Studying the realtime flow of information between a living brain, its body, and its environment isn’t just methodologically challenging. It can be ethically troubling.


 

And we’re still talking about a dinky virtual thermostat! For a system as complicated as the human mind, these problems balloon to alarming proportions.

Let’s jump back to our starting point. We noted that there are two basic ways to get a virtual thermostat to work: by incorporating a real temperature sensor, or by building a virtual temperature sensor.

As a thermometer supplies input to our imaginary thermostat’s control switch, so a body supplies input to a brain. If we somehow manage to build a virtual brain, then, we’re faced with a difficult choice. We either need to either plug it into some kind of real body, or simulate input provided by the body.

The first option presents a massive technical challenge. I’ll leave it to readers to meditate on the details. Significantly, this solution isn’t especially appealing to boosters of whole brain emulation, because having a conventional body cancels out a lot of the advantages of having a simulated mind. What’s the point of decocting the spirit out of the flesh if we’re just going to pour it right back in?

But the second option is, in my view, even less promising. The problem isn’t just that our understanding of the mind is so limited. The problem is that improving our understanding of the mind depends on types of expertise I don’t think we’re close to having. Studying the realtime flow of information between a living brain, its body, and its environment isn’t just methodologically challenging. It can be ethically troubling. And how much information will we have to collect? How sensitive do our observations have to be? I’m not convinced we have good ways of estimating the scale of the problem.

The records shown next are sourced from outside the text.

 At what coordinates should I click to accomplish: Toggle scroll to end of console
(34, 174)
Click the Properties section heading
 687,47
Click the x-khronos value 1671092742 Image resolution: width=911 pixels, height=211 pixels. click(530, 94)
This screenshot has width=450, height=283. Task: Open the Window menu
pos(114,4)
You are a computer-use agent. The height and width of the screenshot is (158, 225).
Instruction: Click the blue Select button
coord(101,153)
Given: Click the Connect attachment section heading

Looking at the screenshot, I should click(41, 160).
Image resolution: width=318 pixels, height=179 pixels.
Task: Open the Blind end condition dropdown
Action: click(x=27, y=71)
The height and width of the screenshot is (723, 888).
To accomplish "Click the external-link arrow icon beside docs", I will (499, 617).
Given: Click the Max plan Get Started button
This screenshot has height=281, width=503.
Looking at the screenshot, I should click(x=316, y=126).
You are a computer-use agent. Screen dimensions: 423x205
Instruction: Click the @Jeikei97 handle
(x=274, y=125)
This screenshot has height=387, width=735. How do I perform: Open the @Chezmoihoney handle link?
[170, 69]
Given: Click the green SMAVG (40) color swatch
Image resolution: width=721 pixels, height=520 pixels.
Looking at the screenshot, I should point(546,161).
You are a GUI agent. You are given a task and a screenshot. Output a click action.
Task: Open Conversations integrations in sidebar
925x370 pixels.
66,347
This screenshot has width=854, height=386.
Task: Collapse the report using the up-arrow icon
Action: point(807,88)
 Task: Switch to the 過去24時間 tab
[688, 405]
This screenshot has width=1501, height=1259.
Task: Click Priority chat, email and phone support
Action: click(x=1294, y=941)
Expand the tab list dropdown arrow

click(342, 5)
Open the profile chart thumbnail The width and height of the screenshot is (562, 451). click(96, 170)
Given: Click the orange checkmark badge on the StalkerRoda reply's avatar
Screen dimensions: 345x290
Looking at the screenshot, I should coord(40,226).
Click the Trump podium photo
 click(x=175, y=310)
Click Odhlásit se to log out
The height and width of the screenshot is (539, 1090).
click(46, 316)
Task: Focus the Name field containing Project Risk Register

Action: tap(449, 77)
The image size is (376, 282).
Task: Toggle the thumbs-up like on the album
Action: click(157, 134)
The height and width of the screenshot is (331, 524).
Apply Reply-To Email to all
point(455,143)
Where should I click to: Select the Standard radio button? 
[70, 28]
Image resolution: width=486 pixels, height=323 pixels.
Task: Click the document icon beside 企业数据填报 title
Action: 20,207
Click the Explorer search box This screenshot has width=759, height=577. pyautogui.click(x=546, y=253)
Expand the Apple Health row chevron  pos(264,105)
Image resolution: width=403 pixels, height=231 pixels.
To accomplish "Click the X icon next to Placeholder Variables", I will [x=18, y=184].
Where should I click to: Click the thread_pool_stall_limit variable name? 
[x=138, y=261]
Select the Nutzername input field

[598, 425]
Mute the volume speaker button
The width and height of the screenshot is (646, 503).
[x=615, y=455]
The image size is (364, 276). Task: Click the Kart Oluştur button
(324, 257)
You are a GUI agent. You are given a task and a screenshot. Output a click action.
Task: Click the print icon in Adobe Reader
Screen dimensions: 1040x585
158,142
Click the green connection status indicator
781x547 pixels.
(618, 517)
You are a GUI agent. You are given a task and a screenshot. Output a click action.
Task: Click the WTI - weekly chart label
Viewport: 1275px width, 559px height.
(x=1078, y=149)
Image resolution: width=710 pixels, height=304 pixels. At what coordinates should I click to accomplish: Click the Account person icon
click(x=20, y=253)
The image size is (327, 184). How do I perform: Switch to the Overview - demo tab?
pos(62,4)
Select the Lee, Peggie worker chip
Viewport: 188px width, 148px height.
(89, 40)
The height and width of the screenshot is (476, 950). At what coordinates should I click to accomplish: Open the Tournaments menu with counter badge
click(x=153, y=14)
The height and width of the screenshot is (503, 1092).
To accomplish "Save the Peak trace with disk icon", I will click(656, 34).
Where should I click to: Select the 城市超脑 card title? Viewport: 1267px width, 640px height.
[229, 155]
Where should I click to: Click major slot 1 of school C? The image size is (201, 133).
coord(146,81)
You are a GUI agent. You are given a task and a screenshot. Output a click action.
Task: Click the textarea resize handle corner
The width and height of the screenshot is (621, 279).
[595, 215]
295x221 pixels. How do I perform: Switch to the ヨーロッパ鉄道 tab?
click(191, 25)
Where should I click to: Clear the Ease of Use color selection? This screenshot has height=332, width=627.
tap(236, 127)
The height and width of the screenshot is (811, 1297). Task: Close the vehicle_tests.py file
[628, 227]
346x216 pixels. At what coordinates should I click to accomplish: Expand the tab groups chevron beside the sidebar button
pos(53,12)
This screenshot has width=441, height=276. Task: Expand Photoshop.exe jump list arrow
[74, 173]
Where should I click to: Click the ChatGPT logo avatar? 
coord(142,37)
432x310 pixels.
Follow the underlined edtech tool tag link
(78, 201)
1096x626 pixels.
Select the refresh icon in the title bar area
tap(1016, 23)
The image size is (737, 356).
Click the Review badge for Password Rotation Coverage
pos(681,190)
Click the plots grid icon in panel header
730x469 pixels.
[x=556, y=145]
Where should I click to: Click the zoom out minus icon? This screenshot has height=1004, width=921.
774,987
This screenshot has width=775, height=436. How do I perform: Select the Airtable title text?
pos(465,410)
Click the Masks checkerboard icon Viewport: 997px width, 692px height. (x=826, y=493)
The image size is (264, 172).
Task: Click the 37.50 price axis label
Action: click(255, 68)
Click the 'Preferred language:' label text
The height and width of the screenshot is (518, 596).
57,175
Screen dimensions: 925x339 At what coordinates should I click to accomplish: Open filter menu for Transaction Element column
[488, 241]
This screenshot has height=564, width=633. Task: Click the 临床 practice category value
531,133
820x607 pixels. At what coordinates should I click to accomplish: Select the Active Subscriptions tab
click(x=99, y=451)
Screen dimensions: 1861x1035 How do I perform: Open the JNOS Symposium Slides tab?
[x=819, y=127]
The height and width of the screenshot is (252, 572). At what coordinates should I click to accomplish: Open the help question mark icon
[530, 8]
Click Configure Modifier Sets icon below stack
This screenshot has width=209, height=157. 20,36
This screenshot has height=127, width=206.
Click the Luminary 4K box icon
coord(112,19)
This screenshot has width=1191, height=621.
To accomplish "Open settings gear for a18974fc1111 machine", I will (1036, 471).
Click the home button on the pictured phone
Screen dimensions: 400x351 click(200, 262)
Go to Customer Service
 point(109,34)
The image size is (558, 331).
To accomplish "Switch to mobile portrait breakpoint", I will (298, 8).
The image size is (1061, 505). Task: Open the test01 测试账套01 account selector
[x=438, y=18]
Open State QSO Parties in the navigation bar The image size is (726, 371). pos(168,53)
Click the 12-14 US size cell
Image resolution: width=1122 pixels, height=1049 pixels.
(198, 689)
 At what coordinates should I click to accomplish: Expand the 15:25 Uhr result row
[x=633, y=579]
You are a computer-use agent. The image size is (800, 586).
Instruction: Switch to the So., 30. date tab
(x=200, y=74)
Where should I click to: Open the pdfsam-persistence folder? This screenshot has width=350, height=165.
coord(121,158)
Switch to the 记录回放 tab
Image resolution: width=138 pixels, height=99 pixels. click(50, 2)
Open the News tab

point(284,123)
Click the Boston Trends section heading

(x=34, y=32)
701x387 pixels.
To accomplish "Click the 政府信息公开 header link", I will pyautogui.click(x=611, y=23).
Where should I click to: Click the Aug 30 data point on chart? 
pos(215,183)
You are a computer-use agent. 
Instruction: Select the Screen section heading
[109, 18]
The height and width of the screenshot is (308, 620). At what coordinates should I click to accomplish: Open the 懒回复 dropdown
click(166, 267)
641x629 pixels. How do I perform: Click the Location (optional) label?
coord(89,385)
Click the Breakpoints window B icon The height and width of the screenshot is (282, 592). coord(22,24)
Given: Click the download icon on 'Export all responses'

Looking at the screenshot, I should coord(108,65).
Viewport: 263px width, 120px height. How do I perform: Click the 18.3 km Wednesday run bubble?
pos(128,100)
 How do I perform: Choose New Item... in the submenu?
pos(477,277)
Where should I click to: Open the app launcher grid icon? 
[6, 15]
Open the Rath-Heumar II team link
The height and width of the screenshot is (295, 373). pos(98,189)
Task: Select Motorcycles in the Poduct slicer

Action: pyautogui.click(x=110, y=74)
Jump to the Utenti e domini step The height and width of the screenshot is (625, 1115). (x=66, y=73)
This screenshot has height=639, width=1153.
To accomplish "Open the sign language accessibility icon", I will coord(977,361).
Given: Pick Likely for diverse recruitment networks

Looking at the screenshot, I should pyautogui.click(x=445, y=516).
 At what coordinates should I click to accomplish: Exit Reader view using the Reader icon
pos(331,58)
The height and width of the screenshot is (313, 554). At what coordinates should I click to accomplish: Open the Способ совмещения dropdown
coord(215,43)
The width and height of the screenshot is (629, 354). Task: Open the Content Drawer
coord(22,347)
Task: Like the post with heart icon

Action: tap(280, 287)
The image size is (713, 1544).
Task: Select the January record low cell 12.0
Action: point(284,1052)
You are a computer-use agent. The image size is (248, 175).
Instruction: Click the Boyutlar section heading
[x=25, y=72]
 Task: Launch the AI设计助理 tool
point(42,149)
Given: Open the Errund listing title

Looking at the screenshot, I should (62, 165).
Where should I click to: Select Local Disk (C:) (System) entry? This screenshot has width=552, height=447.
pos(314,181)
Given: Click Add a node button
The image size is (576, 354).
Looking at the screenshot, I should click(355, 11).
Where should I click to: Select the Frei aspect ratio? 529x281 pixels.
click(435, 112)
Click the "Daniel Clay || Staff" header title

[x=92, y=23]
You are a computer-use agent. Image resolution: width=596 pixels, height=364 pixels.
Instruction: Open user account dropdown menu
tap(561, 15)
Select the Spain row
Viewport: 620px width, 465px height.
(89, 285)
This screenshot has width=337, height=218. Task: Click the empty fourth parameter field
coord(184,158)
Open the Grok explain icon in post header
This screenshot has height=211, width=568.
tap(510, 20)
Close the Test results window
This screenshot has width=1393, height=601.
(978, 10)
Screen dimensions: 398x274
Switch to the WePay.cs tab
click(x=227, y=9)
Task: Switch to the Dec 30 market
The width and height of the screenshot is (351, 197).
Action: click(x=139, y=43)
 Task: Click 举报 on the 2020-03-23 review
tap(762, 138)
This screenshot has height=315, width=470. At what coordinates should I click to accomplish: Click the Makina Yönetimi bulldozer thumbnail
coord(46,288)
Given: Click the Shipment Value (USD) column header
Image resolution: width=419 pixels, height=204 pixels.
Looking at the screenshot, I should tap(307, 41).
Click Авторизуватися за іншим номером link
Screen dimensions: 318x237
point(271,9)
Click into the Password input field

Some members of the WBE crowd, if I understand their view, think that with enough computing power, we can use controlled experimentation to make up for our deficits in understanding. So what if we don’t know what kind of input to give our virtual brains? No biggie: we’ll just code our simulations to run very quickly, or run a huge number of them side by side, and refine our models until we get the results we’re looking for, somewhat as the virtual humans do in Cory Doctorow’s novel Walkaway.

This kind of thinking comes close to treating Moore’s law as a magic spell. It’s true that computers are getting better all the time. And it may be that the amount of information flowing through a typical mind isn’t overwhelming in absolute terms. But if we don’t know the rules for structuring that information—if we lack the requisite scientific knowledge—the idea that we can use raw computation to guess our way to success strikes me as wishful. It would be like trying to open a corrupted file, then systematically changing bits in the hope of getting better results—but without knowing quite what results we wanted to see.

This isn’t to say whole brain emulation will never happen. Only that its feasibility depends on a giant leap in scientific knowledge, not a steady increase in processing power. What could bring about such an epochal scientific advance? One possibility is the development of genuine artificial intelligence, a significant challenge in its own right. But that’s a puzzler for another post.

One comment

  1. Very interesting article. I wrote a similar paper in a philosophy course back in the late 80’s…about the mind / body questions. We discussed raising dogs (some with brains only) from birth hooked up to electronic feedback robotic bodies. To see if a simulation of electronics could or should be achieved. Of course the moral and ethical dilemmas were many. Then came the larger question…what if you could. How would such a service / product be made and sold if transference is possible. Where would the mind be deposited, controlled or corrected? Would it be like purchasing a cable tv programming package? From basic to all inclusive? Could transference then be made to clones. Many science fiction stories have tackled these concerns in the past. Our science does seem to be getting closer to the abilities to accomplish such…but to what purpose? I Will Fear No Evil…or should I?